The Utah Interconnect is the skiing equivalent of one of those samplers you order at a brewpub: a little taste of six of the state's bigger areas—Deer Valley, Park City, Solitude, Brighton, Alta, and Snowbird—washed down with secret backcountry powder shots on the ridges that separate the resorts. Mix it all together and you get one Euro-size über-stein of a touring experience: a one-day, whirlwind tour of the Wasatch's most famous resorts.

While you'd expect a backcountry tour to be heavy on earn-your-turns slogging, the Interconnect's biggest selling point is that, thanks to the chairlifts, there's virtually no uphill—and only one traverse of any consequence (the five- to 10-minute Highway to Heaven between Solitude and Alta). In fact, the touring is so easy that alpine-touring or telemark gear isn't even required: You can do the whole trip on alpine gear, which is ideal for backcountry newbies. But, at the same time, there are plenty of spots where you can hike up to long, lovely powder shots.

MAX ELEVATION: 11,000 feet (Hidden Peak, at the top of Snowbird)
MAX VERTICAL DROP: 3,400 (from the top of the Patsy Marley area down to Alta)
AVERAGE VERTICAL PER DAY: 10,000—20,000 feet
PRICE: $175
GETTING THERE: Tours depart from Deer Valley (Monday, Wednesday, Friday, Sunday) and Snowbird (Tuesday, Thursday, Saturday). Ski Utah provides transportation back to your starting point at the end of the day.
INFO: 801-534-1907;

Alta, Snowbird, Solitude, and Brighton are all blessed with roughly 500 light, dry inches annually (and Park City and Deer Valley get more than 350). All that pow can create a potentially catastrophic snowpack, but the danger on the Interconnect route is minimal and the guides customize each trip according to the day's avalanche forecast.
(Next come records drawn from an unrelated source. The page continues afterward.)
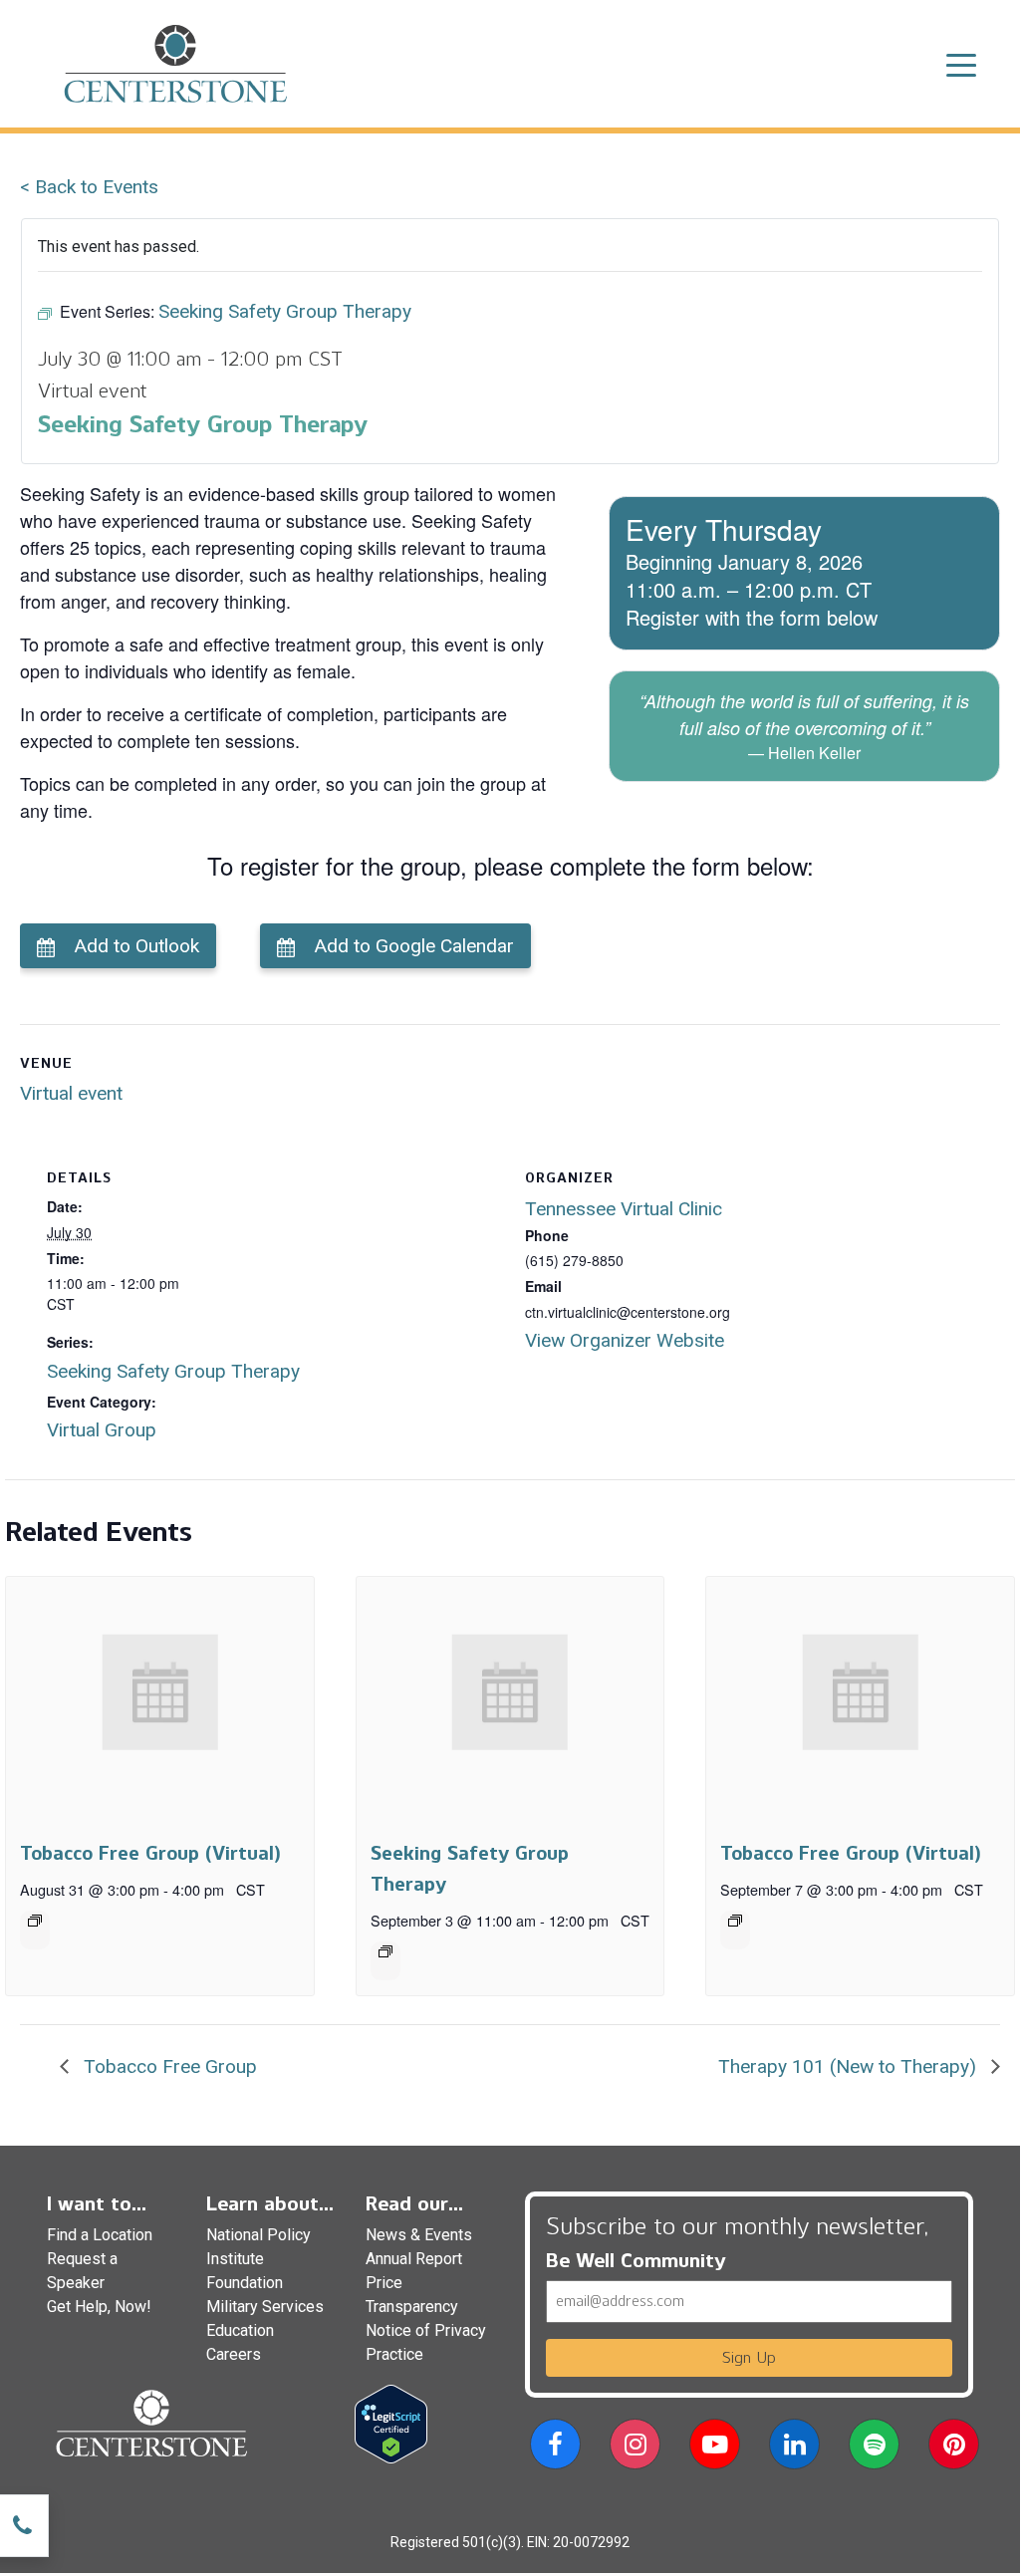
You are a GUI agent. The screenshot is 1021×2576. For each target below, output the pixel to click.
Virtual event (71, 1093)
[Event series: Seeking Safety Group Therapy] (385, 1951)
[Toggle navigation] (961, 64)
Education (240, 2330)
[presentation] (160, 1692)
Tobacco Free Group (168, 2066)
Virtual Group (101, 1429)
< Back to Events (89, 186)
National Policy (258, 2234)
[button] (555, 2448)
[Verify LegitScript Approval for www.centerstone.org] (391, 2423)
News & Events (419, 2234)
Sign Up (749, 2357)
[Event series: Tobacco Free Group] (35, 1921)
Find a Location (99, 2234)
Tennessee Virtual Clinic (623, 1208)
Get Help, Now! (99, 2306)
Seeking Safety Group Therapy (173, 1371)
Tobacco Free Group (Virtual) (150, 1853)
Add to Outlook (136, 945)
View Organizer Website (624, 1340)
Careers (233, 2354)
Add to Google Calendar (414, 945)
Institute (235, 2258)
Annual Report (414, 2258)
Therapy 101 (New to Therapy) (849, 2066)
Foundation (244, 2282)
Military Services (265, 2306)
On-area, Snowbird's 35- to 45-degree Mineral Basin has some of the best steeps anywhere. Plus, a hike to Alta's rock-walled Baldy chutes should get your blood pumping. In the backcountry, Grizzly Gulch, between Solitude and Alta, is the main attraction—especially if your group is strong enough to hike Patsy Marley for 3,400 additional vertical feet of face shot after face shot.

John Clatworthy, who's been an Alta local for 27 years, puts it this way: "We get pineapples and salmons. Translation? The pineapples are wet storms from the south, which bring tons of relatively heavy snow. The salmons—big storms from the Northwest—are the legendary light, dry dumps that convert visitors into residents. You can always bet on a storm of mythic proportions sometime in March. Statistically speaking, January is your best bet.

Ski Utah employs six guides who work in teams of two and know every tree, gully, glade, and cliff on the tour. All the guides are AMGA certified and hold Level II or Level III avalanche certification.

Stay slopeside at The Lodges at Deer Valley (from $560 for a two-bedroom; Or try Snowbird's sleek and concrete Cliff Lodge (from $239;

The tour includes lunch at Solitude's base area, where you can fuel up on the usual pizza, grilled meat, Red Bull, and snacks. But it's a good idea to fill the tanks at the start of the tour in Deer Valley. The breakfast buffet includes everything from eggs benedict and waffles to granola and fruit.

While the Interconnect backcountry skiing is not on the level of a snowcat tour or heli trip, you'd have to go to Europe to find this type of multi-area ski experience. And even on a bad day, you're guaranteed to find untracked snow—for 175 bucks.

The guides take groups on terrain that corresponds to their skill level. Make a reservation with a bunch of like-minded friends and you'll get more powder skiing. Ski Utah will run thhe trip with as few as three skiers.